Text and Photos by Tim Hannigan
The smooth strip of road winds away across a vast, empty landscape. In the distance iron-coloured slopes rise to jagged ridges; beyond the village tawny brown hillsides descend towards a narrow gorge, and above everything arcs a huge sky. There is a sharp breeze from the southeast. It snatches at the threadbare prayer flags of the thousand-year-old monastery and sets a copper bell, hanging from the thatched eaves of the main hall, ringing into the surrounding silence. Alpine choughs with glossy black wings twist and tumble in the cold updrafts.
I am 3,390 metres above sea level, looking out from the upper terraces of Lamayuru Gompa, a remote Buddhist monastery in the wilderness of western Ladakh. The monastery, perched on an outcrop of toothy rock, and the little village of whitewashed houses that cling barnacle-like to the slopes below, are adrift in a vast and empty landscape that extends for hundreds of kilometres in all directions.

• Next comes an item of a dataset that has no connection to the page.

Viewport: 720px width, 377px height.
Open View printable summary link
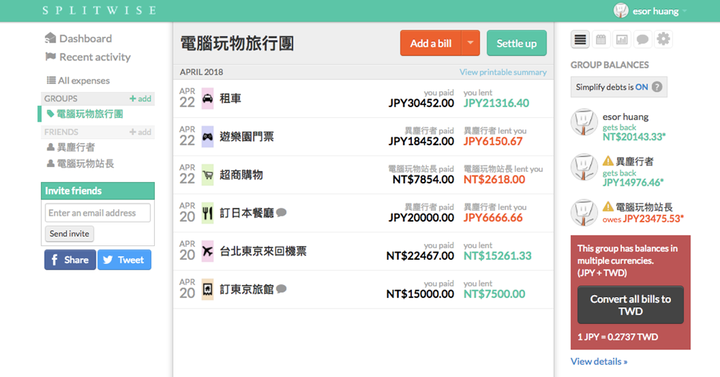[503, 72]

I catch my breath in the thin, clear air after the steep climb from the road, then begin my clockwise circuit of the monastery, spinning the prayer wheels set into the masonry as I go.
Ladakh is many things to many people: an adventure playground for trekkers; a place for cultural tourists to sample the traditions of an age-old community; a richly spiritual land for those intrigued and drawn by the rhythms and complexities of Buddhism; and above all a destination for anyone impressed by dramatic landscapes. Ladakh lies at the most north-westerly tip of India, hard against the Chinese border, and riding on the backs of the more accessible mountain regions of Kashmir and Himachal Pradesh. This is a land apart. Cut off from the monsoon weather systems of the Indian subcontinent by the full might of the Himalayas, little rain or snow falls here. Barren mountains rise above wind-scoured valleys where bone-white monasteries cling to sheer cliffs, and where villages huddle in stands of glacier-fed poplar and willow trees. All of Ladakh, including its main town, Leh, lies more than 3,000 metres above sea level.
This extreme altitude long kept this mountain fastness isolated from the rest of India and the rest of the world. It still does. There are only two roads into Ladakh – one across the stomach-churning Zoji La Pass from Kashmir, and another south to Himachal Pradesh through even wilder country. Winter snows keep both of these roads closed for much of the year.